Il risultato è un’antologia inarrestabile di ridicolo involontario spinto ai massimi livelli, finora il titolo più indifendibile di tutto il programma della Mostra.

Eddie Redmayne, Matthias Schoenaerts, Amber Heard, Alicia Vikander, Tom Hooper - The Danish Girl

Eddie Redmayne, Matthias Schoenaerts, Amber Heard, Alicia Vikander, Tom Hooper - The Danish Girl

Appena un po’ meglio, ma comunque lontano dalla sufficienza, si assesta il concorrente della mattinata, l’atteso The Danish Girl di Tom Hooper: rinunciando alle ventate sperimentali di Les misérables e rigettandosi nel più innocuo formalismo de Il discorso del re, Hooper firma un’operina calligrafica, superficiale e pesantemente leziosa incapace di comunicare quella confusione identitaria e gerarchica dei sessi che avrebbe reso il progetto qualcosa di più di un semplice, agiografico omaggio alla causa LGBT.
E svela il bluff e tutti i limiti di un interprete come Eddie Redmayne, nel medesimo ruolo de La teoria del tutto (un individuo prigioniero del proprio corpo), che si produce in una stucchevole sequela di smorfie e mossette che rendono la sua Lili Elbe, pioniera scandinava del transessualismo, non uno studio accurato del femminino, ma solo una macchietta poco credibile (il lavoro di John Lone di M. Butterfly, per dire, aveva ben altro spessore).

Di gran lunga meglio la sua partner Alicia Vikander, effettiva protagonista del film (come già fu Felicity Jones nella biografia di Hawking), misurato fulcro emotivo di un intreccio sonnacchioso, pavido e inutilmente declamatorio.

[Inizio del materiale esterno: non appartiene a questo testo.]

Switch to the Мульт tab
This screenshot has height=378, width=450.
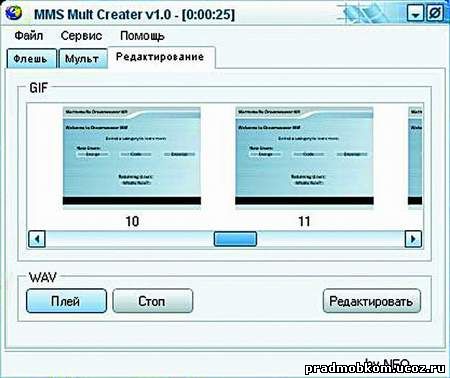point(83,59)
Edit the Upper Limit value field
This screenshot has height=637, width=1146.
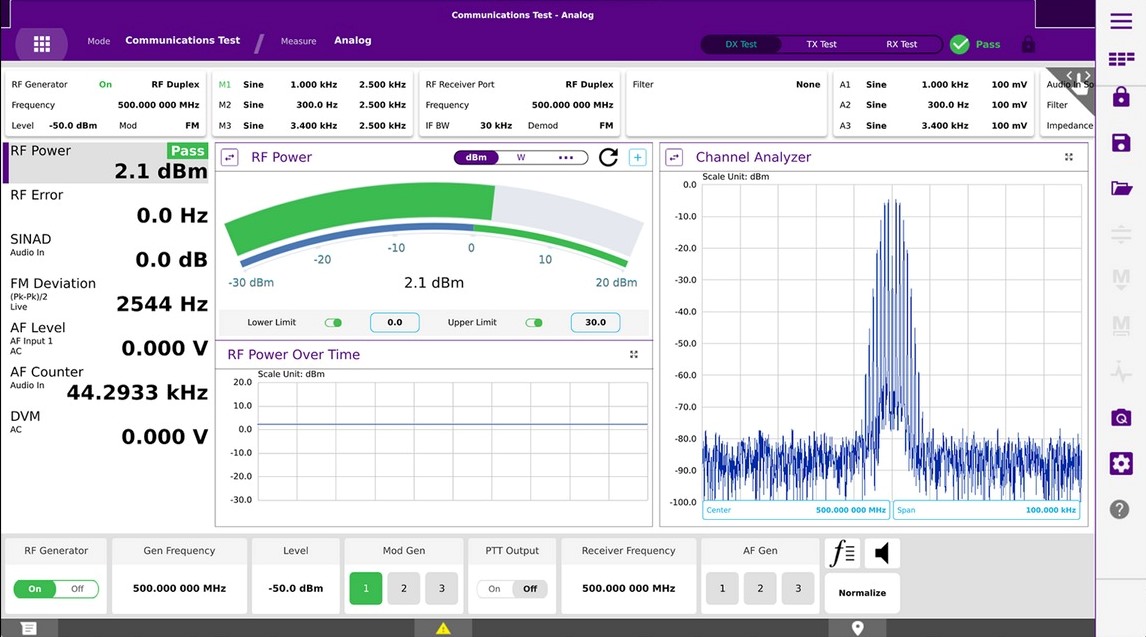point(595,323)
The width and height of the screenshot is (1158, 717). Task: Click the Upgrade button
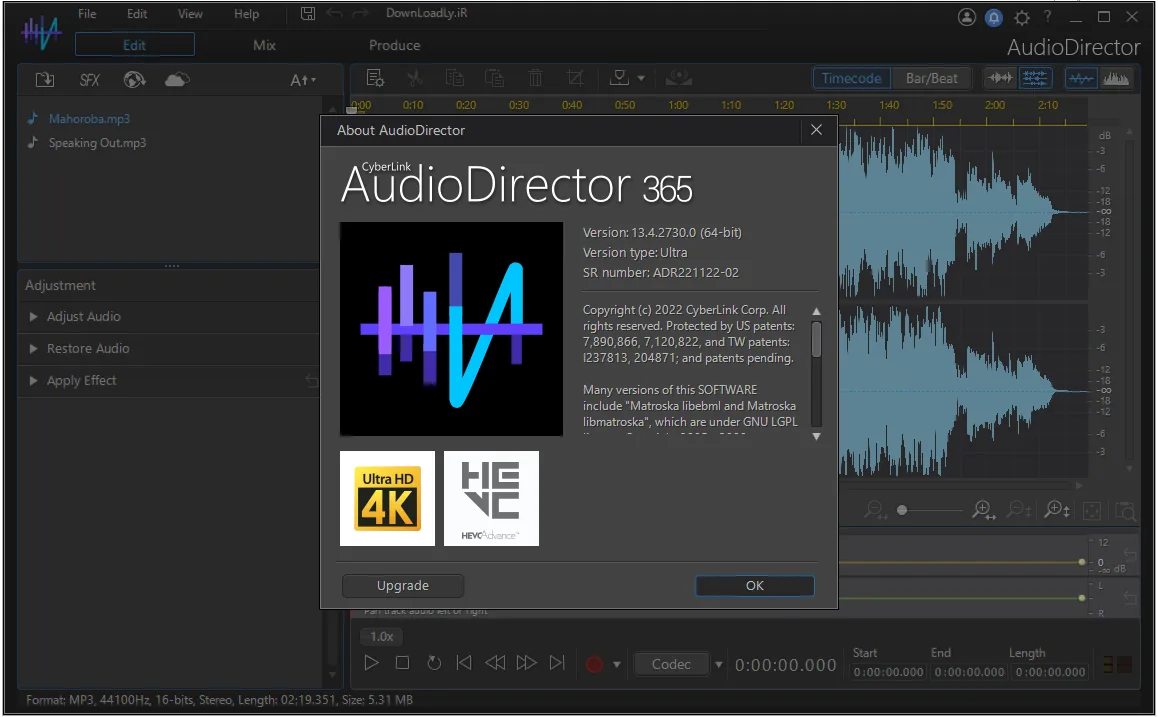pyautogui.click(x=403, y=586)
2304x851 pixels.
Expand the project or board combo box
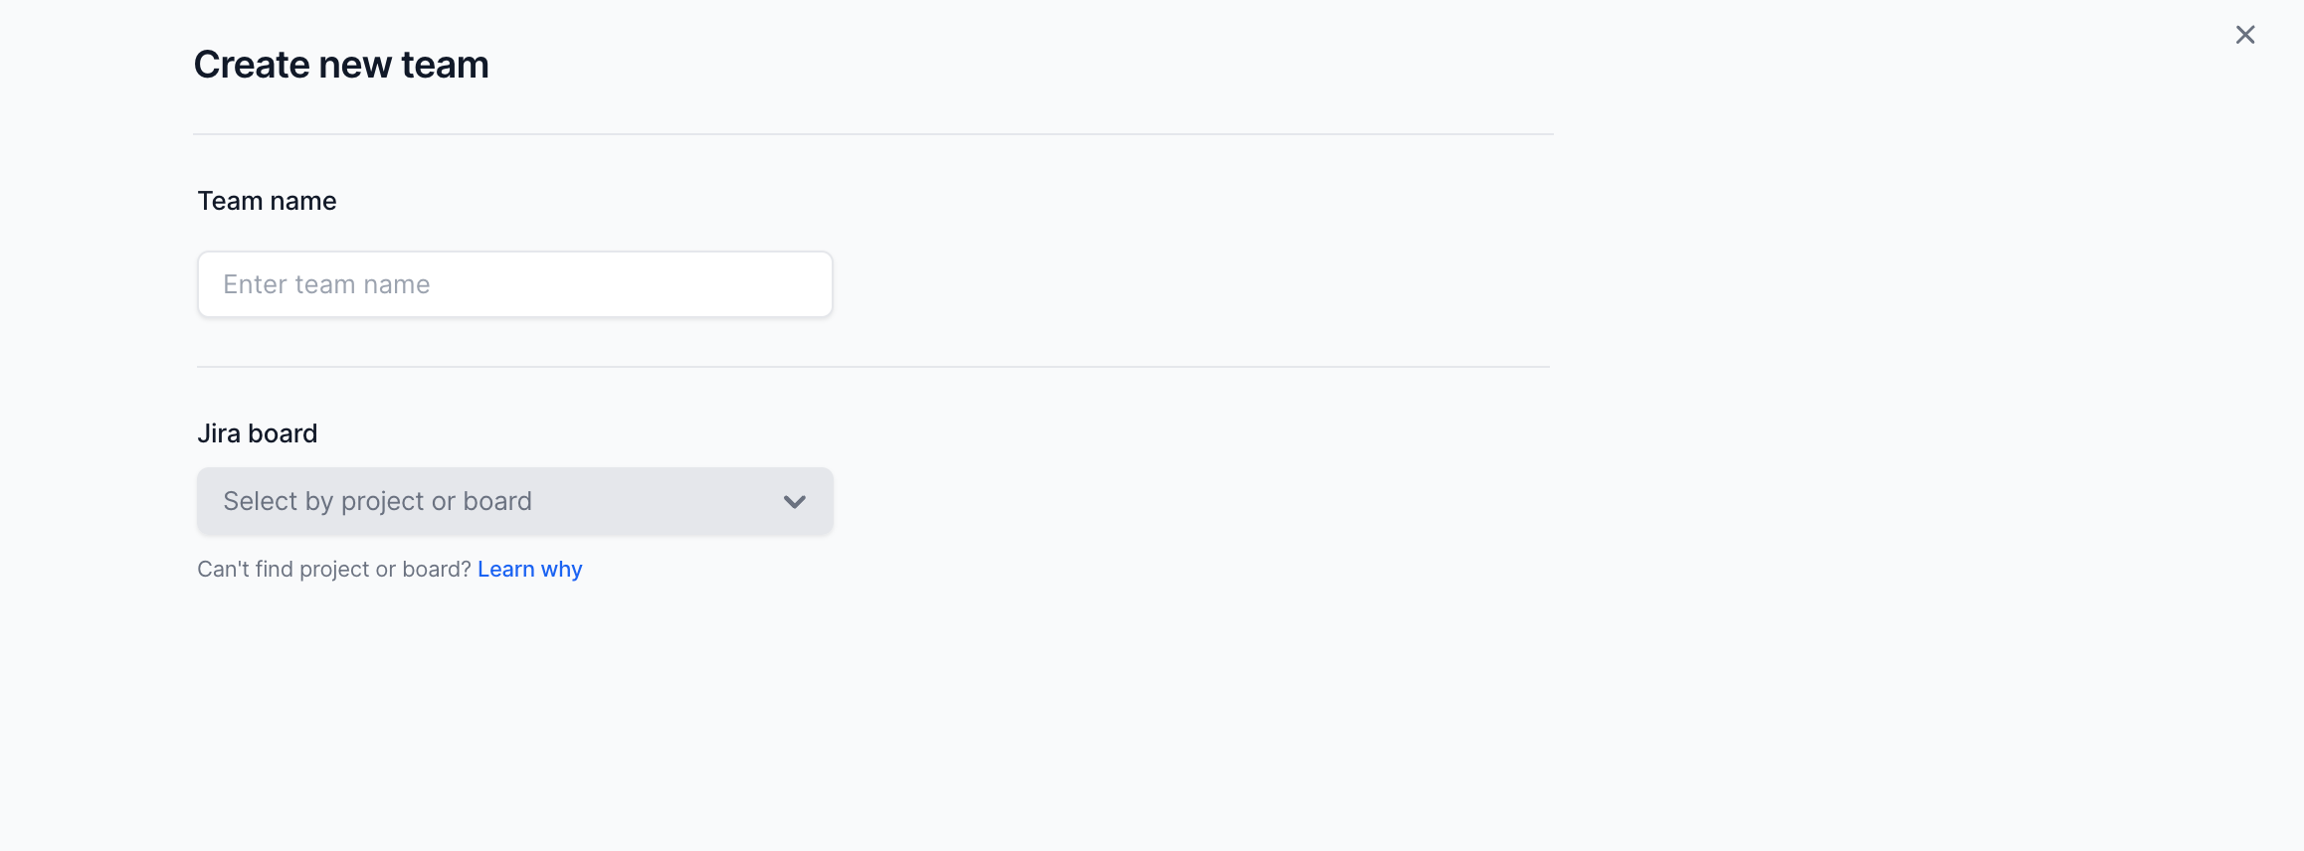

Juliette Binoche - L'attesa

Juliette Binoche - L'attesa

Notevole sorpresa, invece, L’attesa di Piero Messina, che inaugura la nutrita comitiva nostrana e che incassa programmaticamente i primi, immeritati fischi dell’edizione: l’ermetico e seducente kammerspiel sull’assenza messo in scena dall’assistente alla regia di Paolo Sorrentino è un’opera audace e frastornante, dominata da un’estetica soverchiante e polarizzante di irresistibile valore ipnotico fatta di spericolati movimenti di macchina, di geometrizzazioni totalizzanti e di lunghe pause, un esercizio – inevitabilmente freddo, ma comunque di indubbio fascino – di ricerca immaginifica che, esattamente come l’Under the Skin di Glazer nei confronti dell’omonimo romanzo di Michel Faber, riduce l’ispirazione de La vita che ti diedi di Pirandello a una serie di suggestioni e di astrazioni di sfuggevole comprensione, lasciando nell’indeterminatezza gli elementi più scontati: che intesa si crea fra la giovane Jeanne (Lou de Laâge), in visita al casolare siciliano del fidanzato, e la di lui madre Anna (Juliette Binoche, meravigliosa e dolente), speculari e gemelle già nel nome? qual è il ruolo del tuttofare Pietro (Giorgio Colangeli) nell’economia della storia?

Tutte domande, fortunatamente, senza una risposta univoca e determinata, base di un’opera prima rigorosa e già personalissima che vedremmo volentieri insignita di un coraggioso Leone d’Argento.